Facebook announced Thursday it will launch a new campaign to combat cyberbullying, in a partnership with the state of Maryland, where the company will begin a pilot program.
The new program will give school teachers and staff a streamlined channel to report potential cyberbullying incidents on Facebook, according to an announcement from Maryland Attorney General Douglas Gansler. Each school system will have one point person who deals directly with Facebook to resolve any questionable activity that is not resolved through Facebook's standard reporting system within 24 hours, through the site's "Educator Escalation Channel."
"Too often, we read headlines about cyberbullying that inflicts serious emotional trauma on children, or worse yet, ends in tragedy," Gansler said in a statement. "We can no longer brush off these episodes and we must reject a 'kids will be kids' mentality that ignores how to confront this troubling trend."
Nationwide, 28 percent of middle and high school students experience some type of bullying, according to PACER's National Bullying Prevention Center. But the majority of students who said they were bullied did not report it.
The CDC reports that victims of bullying can suffer from long-term physical and psychological effects, including an increased risk of depression, anxiety, sleep difficulties and poor school adjustment. Likewise, kids and teens who bully others are at a higher risk for substance abuse, academic problems, and violence later in life.

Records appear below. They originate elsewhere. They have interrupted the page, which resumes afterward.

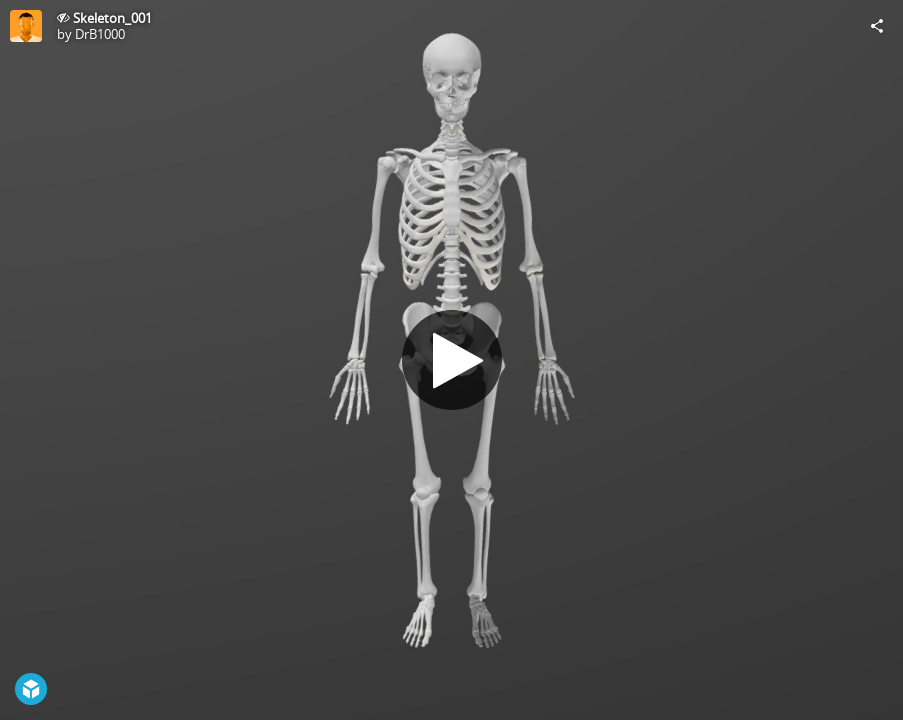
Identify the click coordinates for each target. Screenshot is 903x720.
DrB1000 (100, 34)
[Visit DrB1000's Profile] (26, 26)
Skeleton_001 (112, 18)
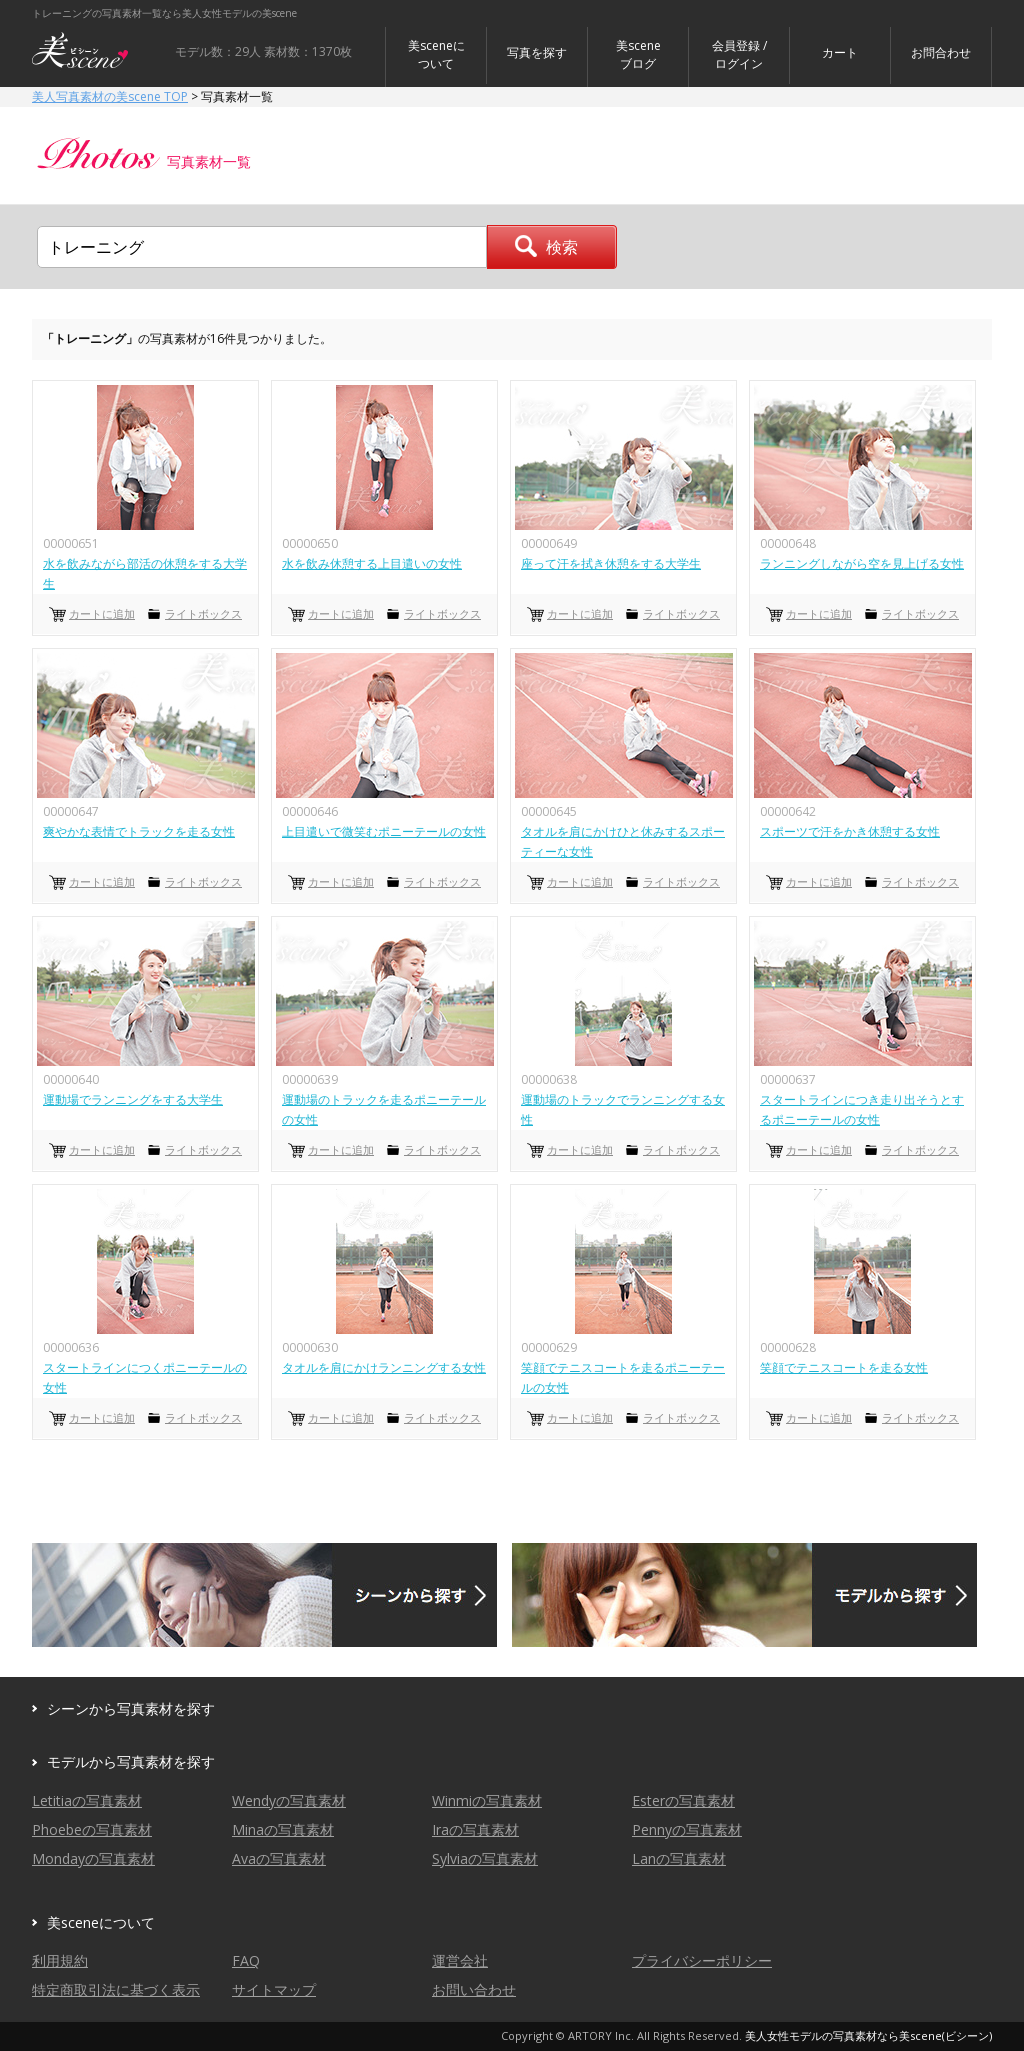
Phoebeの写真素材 (92, 1829)
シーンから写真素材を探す (131, 1708)
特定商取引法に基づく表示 (116, 1989)
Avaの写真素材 (279, 1858)
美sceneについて (436, 54)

And a recent analysis on bullying data conducted by researchers at Cohen Children's Medical Center of New York found that the prevalence of cyberbullying is nearly as serious as bullying overall. The study found that one in six high school students are victims of cyberbullying each year, and that the problem is likely to advance as computers, smartphones and other technologies become more accessible to youth.
In fact, a 2011 Consumer Reports survey found that 1 million children reported being victims of cyberbullying on Facebook in 2011.
"Although teenagers generally embrace being connected to the Web and each other 24/7, we must recognize that these new technologies carry with them the potential to traumatize youth in new and different ways," said Andrew Adesman, chief of developmental and behavioral pediatrics at Cohen Children's Medical Center, in a statement.